**WHAT THE TASK REQUIRES**
Keep every line in which "agent" occurs and drop the rest of the data.

**INFORMATION SHOWN**

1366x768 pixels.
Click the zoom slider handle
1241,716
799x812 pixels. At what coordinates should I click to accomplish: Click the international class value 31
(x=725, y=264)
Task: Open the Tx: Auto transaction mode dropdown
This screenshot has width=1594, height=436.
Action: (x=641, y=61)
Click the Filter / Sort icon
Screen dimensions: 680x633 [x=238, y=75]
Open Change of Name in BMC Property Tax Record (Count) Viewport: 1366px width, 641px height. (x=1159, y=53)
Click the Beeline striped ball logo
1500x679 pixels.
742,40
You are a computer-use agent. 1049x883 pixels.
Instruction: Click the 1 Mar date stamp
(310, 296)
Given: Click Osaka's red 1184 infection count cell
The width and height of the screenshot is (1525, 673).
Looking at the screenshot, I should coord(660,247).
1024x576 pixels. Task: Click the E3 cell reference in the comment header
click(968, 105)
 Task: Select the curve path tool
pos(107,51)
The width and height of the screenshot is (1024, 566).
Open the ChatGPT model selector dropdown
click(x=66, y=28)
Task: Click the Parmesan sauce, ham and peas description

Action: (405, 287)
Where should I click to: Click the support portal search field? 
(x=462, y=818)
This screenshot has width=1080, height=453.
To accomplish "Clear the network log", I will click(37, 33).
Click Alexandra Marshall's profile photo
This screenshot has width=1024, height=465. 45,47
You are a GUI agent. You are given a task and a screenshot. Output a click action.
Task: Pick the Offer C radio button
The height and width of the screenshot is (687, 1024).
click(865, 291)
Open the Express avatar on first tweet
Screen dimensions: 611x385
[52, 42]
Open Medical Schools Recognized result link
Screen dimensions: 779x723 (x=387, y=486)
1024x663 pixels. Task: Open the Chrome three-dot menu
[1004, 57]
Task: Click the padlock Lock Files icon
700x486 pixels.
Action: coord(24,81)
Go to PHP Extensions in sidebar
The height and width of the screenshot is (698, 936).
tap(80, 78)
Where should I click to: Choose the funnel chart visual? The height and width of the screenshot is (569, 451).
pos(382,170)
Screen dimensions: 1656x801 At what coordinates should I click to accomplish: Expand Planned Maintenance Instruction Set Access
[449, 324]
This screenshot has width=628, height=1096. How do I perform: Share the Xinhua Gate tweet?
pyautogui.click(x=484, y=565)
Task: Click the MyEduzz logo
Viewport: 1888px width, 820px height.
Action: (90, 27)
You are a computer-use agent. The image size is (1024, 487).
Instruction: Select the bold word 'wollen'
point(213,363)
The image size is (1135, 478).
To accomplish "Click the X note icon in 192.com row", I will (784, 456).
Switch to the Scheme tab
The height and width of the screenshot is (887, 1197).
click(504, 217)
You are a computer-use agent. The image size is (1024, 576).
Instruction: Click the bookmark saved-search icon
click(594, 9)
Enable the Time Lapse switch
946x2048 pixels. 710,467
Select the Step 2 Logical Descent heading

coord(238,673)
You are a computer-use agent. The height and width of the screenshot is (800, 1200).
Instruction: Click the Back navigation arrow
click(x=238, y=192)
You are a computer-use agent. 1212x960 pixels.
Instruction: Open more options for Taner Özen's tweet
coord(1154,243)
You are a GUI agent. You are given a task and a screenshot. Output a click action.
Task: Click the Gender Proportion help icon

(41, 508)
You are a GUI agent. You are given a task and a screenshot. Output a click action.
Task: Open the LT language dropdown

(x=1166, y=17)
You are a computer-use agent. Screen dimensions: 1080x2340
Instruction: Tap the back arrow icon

**SOLUTION TO THIS TASK**
You are a computer-use agent. 1049x883 pixels.
You are a GUI agent. You are given a task and a screenshot. Output a click action.
You are a computer-use agent. The image size is (1024, 487).
You are a computer-use agent. The image size is (1024, 576).
You are a computer-use agent. The height and width of the screenshot is (800, 1200).
You are a computer-use agent. 1212x960 pixels.
You are a GUI agent. You are given a task and a screenshot. Output a click action.
You are a GUI agent. You are given a task and a screenshot. Output a click action.
You are a computer-use agent. Screen dimensions: 1080x2340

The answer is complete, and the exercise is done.